Valor: Muito se fala sobre a necessidade de ampliar parcerias entre empresas e academia, já que ambas fazem pesquisa. O que a senhora pensa sobre isso?

Santos: Esse é um desafio desde que eu era estudante. O Brasil tem uma produção científica relevante. Somos o 13o no mundo em produção de papers, com conhecimento validado internacionalmente. No entanto, isso não se traduz em produtos e serviços. No ranking da inovação, o Brasil é o 57o. Esse paradoxo tem que ser resolvido. Um dos caminhos é o Estado mediar o encontro entre a universidade e o setor produtivo. A Embrapii [Empresa Brasileira de Pesquisa e Inovação Industrial] também é uma ferramenta que facilita a interação. Envolveu R$ 2,82 bilhões em2022 (incluindo recursos de empresas).
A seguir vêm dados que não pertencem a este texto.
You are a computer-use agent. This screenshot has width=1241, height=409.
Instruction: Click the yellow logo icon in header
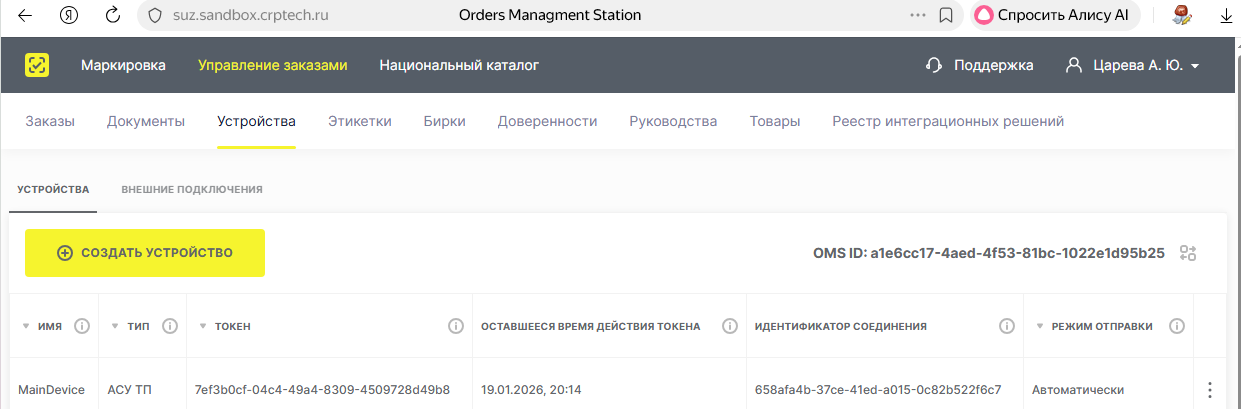tap(37, 65)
Valor: A propagação das fake news é um tema que envolve a briga com as chamadas Big Techs. O que falta para controlar melhor a disseminação de notícias falsas?

Santos: Temos o Comitê Gestor da Internet [CGI.br], que se relaciona com as plataformas digitais. Esse comitê tem uma câmara técnica que cuida da autorização para quem quer ingressar nas plataformas brasileiras. Mas precisa de muita regulamentação. Existe também o projeto de lei do deputado Orlando Silva (PCdoB-SP), relator do PL das fake news. Os provedores não podem se eximir de algo que virou não só meio de manipulação política como de violência.

Valor: A senhora é a primeira mulher à frente desse ministério. O que isso simboliza?

Santos: Primeira mulher e negra. É preciso ser estimuladora. A engenharia ainda é um universo muito masculino. Na ciência nem tanto. E as mulheres têm mostrado que fazem bem. Não se trata só de debate de igualdade de gênero, mas de excelência na profissão científica e tecnológica.